Les conclusions de l’Enquête nationale sur la collecte des données du secteur industriel ont été officiellement remises ce mardi au Vice-président du gouvernement, Herman Immongault. Pilotée par le ministère de l’Industrie avec l’appui de la Banque africaine de développement (BAD), cette étude exhaustive, lancée en 2024, dresse un état des lieux sans concession de l’appareil productif national. Si elle permet enfin de disposer d’une cartographie précise, l’enquête met surtout en lumière des fragilités systémiques qui freinent l’ambition de transformation locale portée par les plus hautes autorités de l’État.
Le premier constat de ce rapport souligne une hypertrophie industrielle de la province de l’Estuaire, qui concentre à elle seule 127 des 190 entreprises recensées dans le pays.

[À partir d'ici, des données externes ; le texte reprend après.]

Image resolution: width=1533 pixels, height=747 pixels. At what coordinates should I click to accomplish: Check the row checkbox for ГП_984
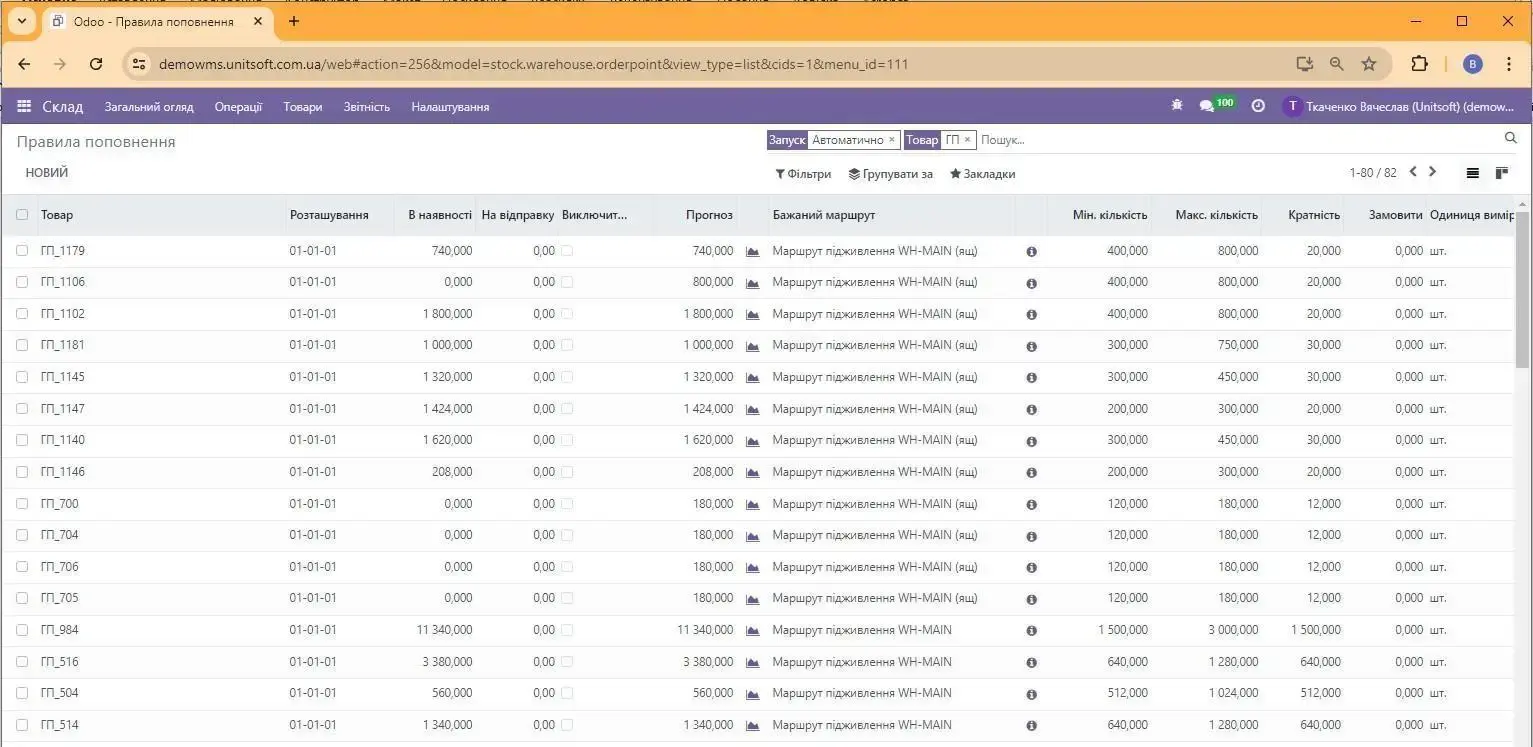click(x=22, y=629)
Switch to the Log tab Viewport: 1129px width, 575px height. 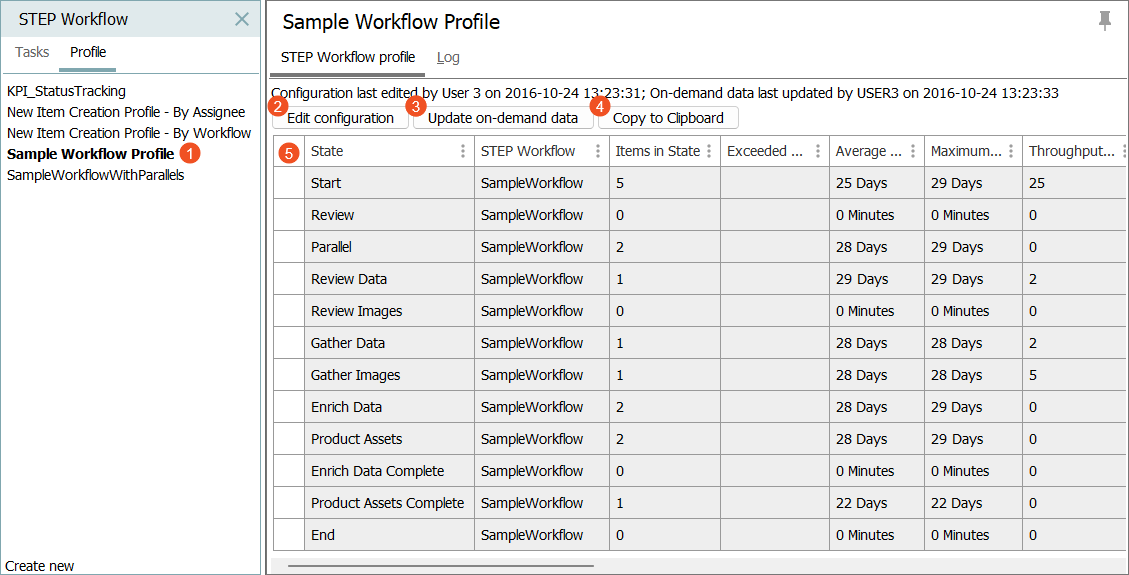(x=448, y=57)
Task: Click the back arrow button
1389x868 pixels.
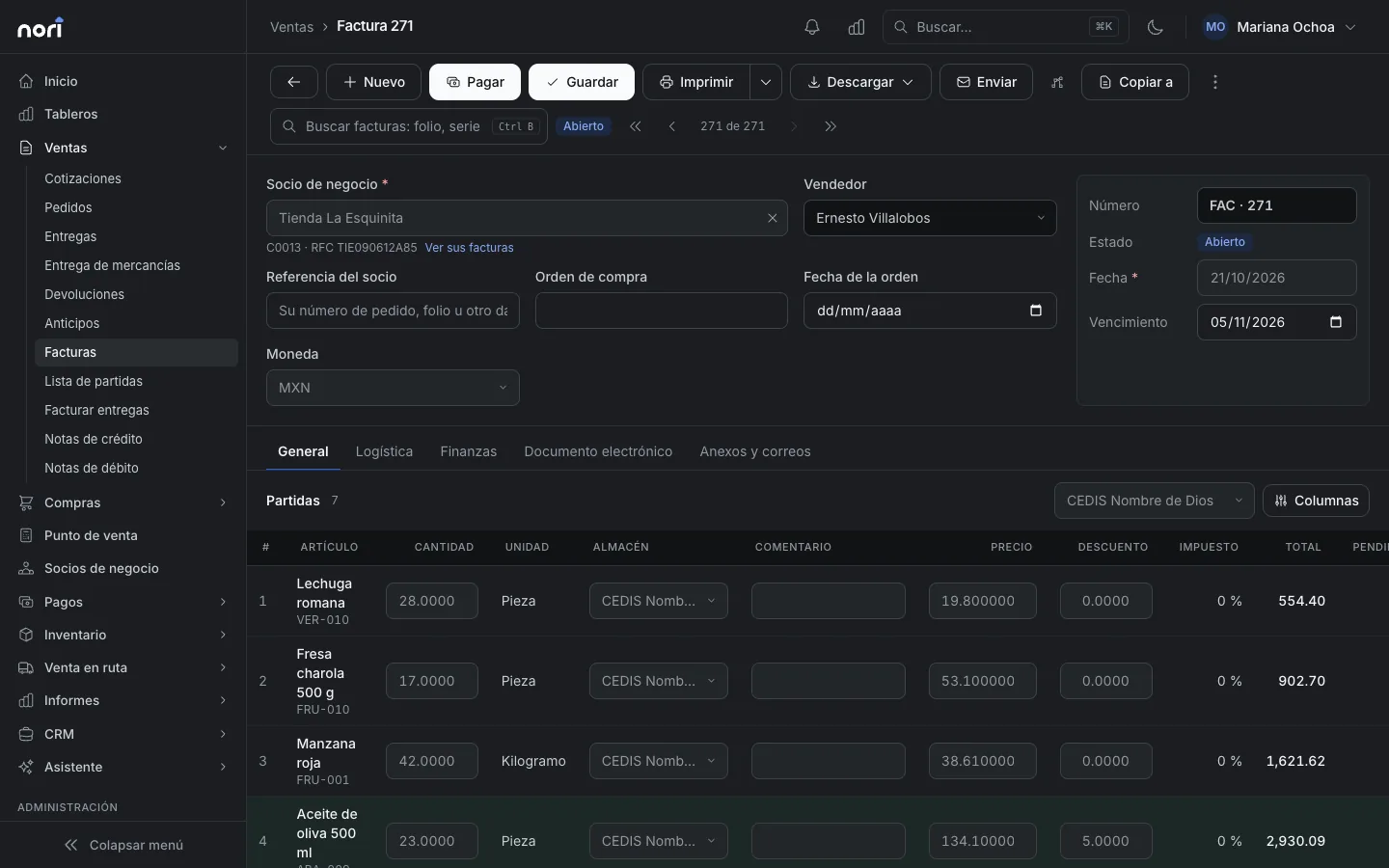Action: (x=294, y=82)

Cette domination du Grand Libreville au détriment de l’arrière-pays pose avec acuité la question de l’équilibre territorial et de la valorisation des ressources en dehors de la zone capitale. Par ailleurs, l’enquête pointe un déficit de souveraineté managériale : sur 188 structures analysées, 137 sont dirigées par des expatriés, laissant une portion congrue de seulement 51 entreprises aux mains de cadres nationaux.

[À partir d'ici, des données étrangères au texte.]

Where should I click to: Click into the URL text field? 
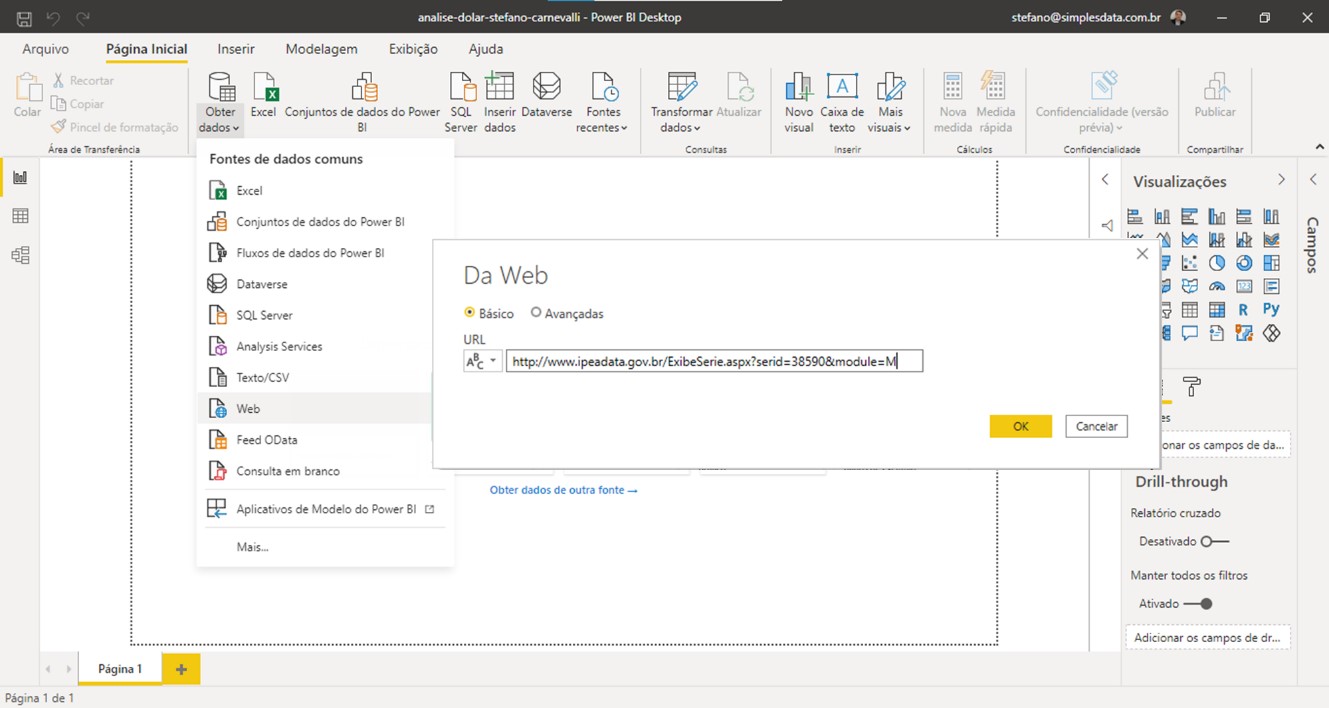(714, 361)
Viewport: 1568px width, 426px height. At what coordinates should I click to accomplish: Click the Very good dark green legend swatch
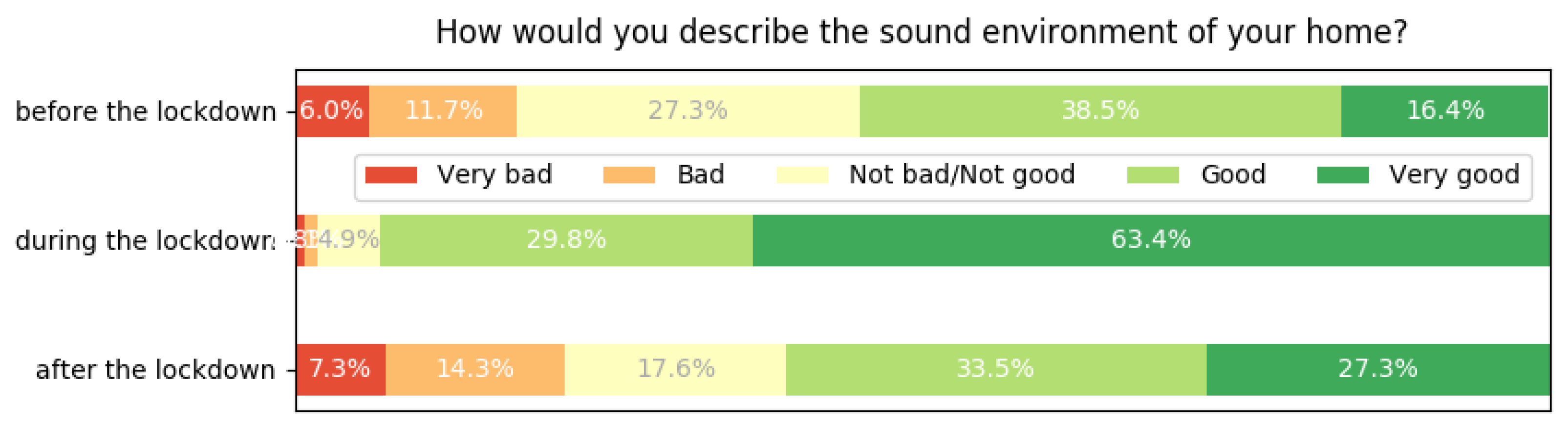[1343, 175]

L’atelier de restitution a également servi de tribune pour dénoncer les zones d’ombre réglementaires qui entourent certaines activités. Il apparaît qu’un nombre significatif d’opérateurs exercent sans l’agrément technique industriel, pourtant pilier indispensable de la régulation et de l’encadrement du secteur. Le ministre de l’Industrie, Lubin Ntoutoume, a déploré à cet effet une « fragmentation des sources d’information » et des défaillances chroniques dans les mécanismes de collecte et de traitement des données. Cette opacité administrative entrave la mise en place d’une politique industrielle cohérente et affaiblit la compétitivité du « Made in Gabon ».

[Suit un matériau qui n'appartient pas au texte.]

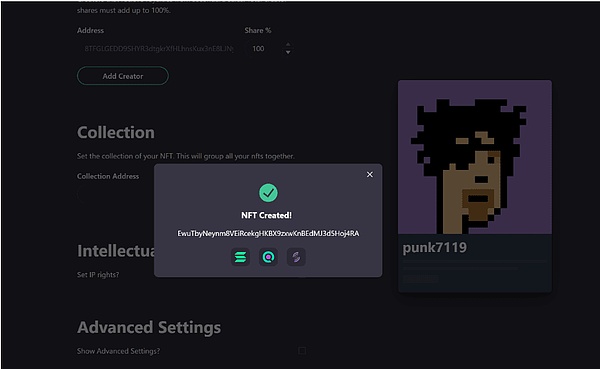The height and width of the screenshot is (369, 600).
Task: Click the Collection Address input field
Action: pos(115,195)
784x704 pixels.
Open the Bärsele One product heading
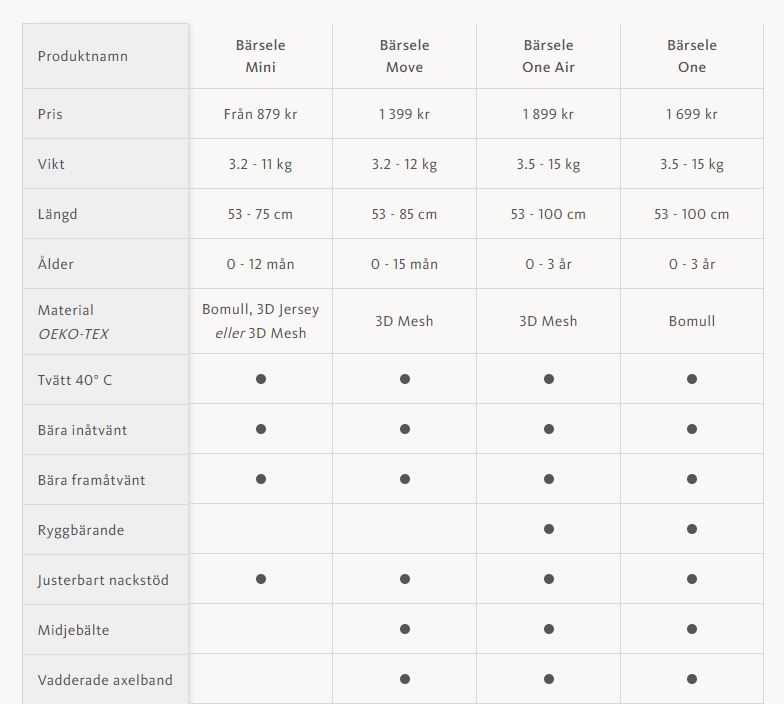click(x=692, y=56)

Cette enquête financée par la BAD doit servir de boussole pour la modernisation urgente du système d’information industrielle du Gabon. En s’appuyant désormais sur des données fiables, le gouvernement entend mieux orienter ses politiques publiques pour favoriser l’émergence de champions industriels nationaux. L’objectif est de transformer ce constat de déséquilibre en une opportunité de réforme, afin que chaque province puisse capter sur son sol la valeur ajoutée de ses ressources naturelles et générer le dividende social tant attendu par les populations.